Don’t Bash The Mismanager?

Mitt Romney apparently got caught not taking his own advice yesterday. While the New York Times quotes Romney as scolding Mike Huckabee for criticizing George Bush in a December essay for the Council on Foreign Relations, Reuters has Romney doing much the same thing at another venue. First, the Times quotes Romney in central Iowa:

Mitt Romney was in central Iowa, where he went after Mr. Huckabee for making critical comments about President Bush’s foreign policy on Monday.
“I think we should come together and recognize the great work our president is doing and not take our rhetoric or our plays from Democratic playbook,” Mr. Romney said. “This is the kind of stuff you expect of the Democrats, but it’s certainly not something you expect of a presidential contender on the Republican side.”

In Johnstown, however, Romney appeared comfortable with that same approach:

Presidential candidate Mitt Romney said on Tuesday the Bush administration mismanaged the Iraq war, distancing himself from his party’s unpopular president two days before Iowa’s first-in-the-nation presidential contest.
“I think we did a less than effective job in managing the conflict following the collapse of Saddam Hussein,” the former Massachusetts governor said at a news conference. “I think we were under prepared for what occurred, understaffed, under planned, and, in some respects, under managed.”

The problem for Republicans is that the current success of the surge points out the failure of the previous two years of the war, a failure that reflects directly on Donald Rumsfeld and by extension Bush himself. Bush made the right change just short of too late, and the situation has improved greatly in Iraq. However, the change should have come at least two years earlier, which John McCain has said since 2004. We didn’t have enough people in the theater to succeed against a widespread insurgency, let alone multiple terrorist forces.
Republican contenders have to show that they learned from this lesson. Most of them have chosen to do so without specifically criticizing the administration. They instead talk about increasing the force size of the Army and Marine Corps, and utilizing a broader range of military advisors on defense policy. Even McCain blunts his criticism by focusing on Rumsfeld.
And that’s really the difference between Huckabee and Romney on this issue, although Romney muddied it yesterday. Huckabee charged Bush with having an “arrogant” foreign policy without noting the context of the environment in which it was conducted. Romney criticized the administration for its mismanagement, but didn’t characterize the failure as a personal one on the part of Bush. Still, Romney’s mixed message in Iowa will have some scratching their heads on where the line sits.
UPDATE: Team Romney responds:

Throughout this year, Governor Romney has been consistently making the point that, while the initial execution of the war in Iraq was successful, the occupation that followed was undermanaged. As you recognize, these obvious and responsible comments are a far cry from accusing President Bush of an “arrogant bunker mentality” or echoing Sen. Harry Reid’s accusation that President Bush that President Bush knew four years ago that Iran had stopped its nuclear weapons program.
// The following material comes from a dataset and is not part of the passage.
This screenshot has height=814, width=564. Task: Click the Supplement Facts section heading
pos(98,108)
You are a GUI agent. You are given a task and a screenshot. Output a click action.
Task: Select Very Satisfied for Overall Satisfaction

They also sent a link to more extensive comments by Romney which give a broader context, and this comes from almost a year ago (February 18, 2007):

Again, this is a high-wire act that all of the contenders have to do without crashing. I would say that these remarks are notably positive about the surge given that it hadn’t yet been implemented, saying that he was “absolutely confident that it’s the right thing to do” — and George Stephanopolous notes that Rudy Giuliani had expressed a lack of confidence in its potential for success at the time.